Apparently, the Social Security trust fund runs out in 2035, and I will, Lord willing, hit 67 in 2036.  So on the off chance that someone on either side of the aisle will actually give up demagoguery and listen to reason, here are some realities.

  • There is no such thing as a foolproof lockbox that will preserve the value of Social Security funds.
  • There is no such thing as a politician or bureaucrat who can be trusted to fill out proxy forms for the benefit of investors.
  • If there isn't a sufficient economy to pay benefits, neither can the government tax the non-existent economy (via taxes or borrowing) to pay them.
  • If the government tries, it risks a hyperinflation like that which ravaged the Weimar Republik in Germany and brought the Nazis to power.
  • The best thing you can do is take reasonable steps to create an economy that grows, and enable people to take care of themselves.
As I've noted before, the chief flaw of Socialist Insecurity and Mediscare is that it tells people that the government will pick up the tab for their retirement, and hence the traditional ways of dealing with the years where one will be unable to work as one once did are degraded--having children, developing family and neighborhood relationships, and the like.  So what do we do?
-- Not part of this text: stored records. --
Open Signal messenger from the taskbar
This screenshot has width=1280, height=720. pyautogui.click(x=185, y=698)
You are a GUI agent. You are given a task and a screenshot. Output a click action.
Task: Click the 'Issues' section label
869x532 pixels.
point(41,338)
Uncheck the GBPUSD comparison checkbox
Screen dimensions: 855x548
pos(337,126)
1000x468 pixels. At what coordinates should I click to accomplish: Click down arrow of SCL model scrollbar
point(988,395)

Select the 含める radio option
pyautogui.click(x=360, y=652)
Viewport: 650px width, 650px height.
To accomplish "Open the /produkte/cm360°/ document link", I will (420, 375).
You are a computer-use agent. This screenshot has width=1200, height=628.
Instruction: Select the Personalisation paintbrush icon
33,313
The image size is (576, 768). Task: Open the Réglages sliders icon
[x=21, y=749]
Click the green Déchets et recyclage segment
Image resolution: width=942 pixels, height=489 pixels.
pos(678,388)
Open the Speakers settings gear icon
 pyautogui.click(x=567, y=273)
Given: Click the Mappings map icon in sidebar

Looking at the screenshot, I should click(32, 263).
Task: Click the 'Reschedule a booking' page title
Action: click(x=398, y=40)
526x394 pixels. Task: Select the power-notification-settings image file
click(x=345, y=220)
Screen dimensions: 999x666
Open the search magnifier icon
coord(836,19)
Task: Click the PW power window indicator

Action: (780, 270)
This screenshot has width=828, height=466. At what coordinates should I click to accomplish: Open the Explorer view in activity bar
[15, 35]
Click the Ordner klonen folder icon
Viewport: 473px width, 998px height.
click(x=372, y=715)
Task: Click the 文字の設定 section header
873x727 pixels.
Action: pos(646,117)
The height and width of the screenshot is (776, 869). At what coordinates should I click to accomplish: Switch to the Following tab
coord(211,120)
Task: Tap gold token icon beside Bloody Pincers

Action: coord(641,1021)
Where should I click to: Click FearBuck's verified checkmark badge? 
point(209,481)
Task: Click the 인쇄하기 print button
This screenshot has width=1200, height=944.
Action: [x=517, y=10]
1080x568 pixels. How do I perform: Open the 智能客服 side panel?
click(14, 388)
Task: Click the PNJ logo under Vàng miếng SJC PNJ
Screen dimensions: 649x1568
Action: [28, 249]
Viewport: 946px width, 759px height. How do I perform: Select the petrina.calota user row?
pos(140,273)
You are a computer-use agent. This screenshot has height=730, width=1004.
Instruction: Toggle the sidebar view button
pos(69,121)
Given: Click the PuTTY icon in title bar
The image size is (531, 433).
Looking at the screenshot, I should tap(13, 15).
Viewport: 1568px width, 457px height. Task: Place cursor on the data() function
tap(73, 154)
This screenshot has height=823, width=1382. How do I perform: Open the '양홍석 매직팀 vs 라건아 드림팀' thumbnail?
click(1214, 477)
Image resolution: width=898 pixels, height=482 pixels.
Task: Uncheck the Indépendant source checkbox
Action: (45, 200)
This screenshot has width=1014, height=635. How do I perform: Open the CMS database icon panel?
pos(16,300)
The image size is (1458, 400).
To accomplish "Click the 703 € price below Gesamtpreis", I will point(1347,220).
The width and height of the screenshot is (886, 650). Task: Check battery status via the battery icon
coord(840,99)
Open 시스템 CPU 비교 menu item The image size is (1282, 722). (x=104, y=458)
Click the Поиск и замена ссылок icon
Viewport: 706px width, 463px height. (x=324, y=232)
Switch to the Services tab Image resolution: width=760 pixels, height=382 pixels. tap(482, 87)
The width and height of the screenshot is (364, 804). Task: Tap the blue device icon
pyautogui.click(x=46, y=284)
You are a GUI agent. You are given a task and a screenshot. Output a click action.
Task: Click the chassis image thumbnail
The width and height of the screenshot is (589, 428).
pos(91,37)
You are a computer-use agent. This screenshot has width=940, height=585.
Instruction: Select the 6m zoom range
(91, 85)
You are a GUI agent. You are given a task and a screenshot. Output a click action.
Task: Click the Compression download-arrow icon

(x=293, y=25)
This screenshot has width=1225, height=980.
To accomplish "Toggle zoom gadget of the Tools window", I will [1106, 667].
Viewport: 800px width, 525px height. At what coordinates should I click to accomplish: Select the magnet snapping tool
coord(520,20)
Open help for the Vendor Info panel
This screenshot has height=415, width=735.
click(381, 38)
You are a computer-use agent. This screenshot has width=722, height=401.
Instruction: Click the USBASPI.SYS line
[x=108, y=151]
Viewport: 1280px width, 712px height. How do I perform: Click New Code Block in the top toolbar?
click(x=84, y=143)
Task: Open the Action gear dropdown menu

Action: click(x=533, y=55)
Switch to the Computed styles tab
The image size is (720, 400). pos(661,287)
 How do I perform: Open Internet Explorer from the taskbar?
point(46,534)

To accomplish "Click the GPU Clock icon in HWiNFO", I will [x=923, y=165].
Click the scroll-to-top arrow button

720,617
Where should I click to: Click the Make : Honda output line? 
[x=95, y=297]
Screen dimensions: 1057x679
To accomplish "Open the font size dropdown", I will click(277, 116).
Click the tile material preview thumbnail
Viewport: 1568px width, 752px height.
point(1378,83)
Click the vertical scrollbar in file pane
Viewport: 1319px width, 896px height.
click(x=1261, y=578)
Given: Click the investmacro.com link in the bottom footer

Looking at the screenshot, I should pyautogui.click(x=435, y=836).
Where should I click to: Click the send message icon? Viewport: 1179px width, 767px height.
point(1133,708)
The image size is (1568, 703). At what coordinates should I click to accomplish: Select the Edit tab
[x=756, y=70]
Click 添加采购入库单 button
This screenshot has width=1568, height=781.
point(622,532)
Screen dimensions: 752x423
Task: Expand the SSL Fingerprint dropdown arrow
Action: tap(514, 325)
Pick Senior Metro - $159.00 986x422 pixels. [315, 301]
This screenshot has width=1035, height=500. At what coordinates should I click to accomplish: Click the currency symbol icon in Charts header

  • Reduce COLA formula by 1%.  Yes, it's painful for those on fixed incomes without outside sources of income, but it's easier to plan for this than for a 17% (or more) drop in 2035.
  • Tax reform.   If indeed the cost of compliance with the tax code is hundreds of billions of dollars, we can save a LOT by going to smarter ways of taxation and improve our ability to take care of ourselves.  I'd suggest starting with a 10% revenue tariff (doubled for nations that don't respect IP rights) and a $30/ton of carbon tax for fossil fuels, and an accompanying drop in income taxes.
  • Retirement reform and reform of tax-privileged accounts.  Instead of HSA, FSA, IRA (Roth and standard), college savings accounts, and more, why not allow people to merge these accounts and use them multiple ways?  Then eliminate RMDs and make it fully heritable.  If you save well, you get to take care of the next generation.

All in all, government needs to realize that they are not the solution here, and the main thing they can do is get out of the way.

3 comments:

Mark said...

Why the "$30/ton of carbon tax for fossil fuels"?

Bike Bubba said...

It's a better option than subsidies for "green energy", combined with the income tax. No tax is perfect, but this one at least would drive sensible priorities--efficiency, etc..

Mark said...

It feels like a "sin tax." How about a compromise - put the tax on exported fossil fuels? Encourage domestic use of domestic energy while not outlawing export.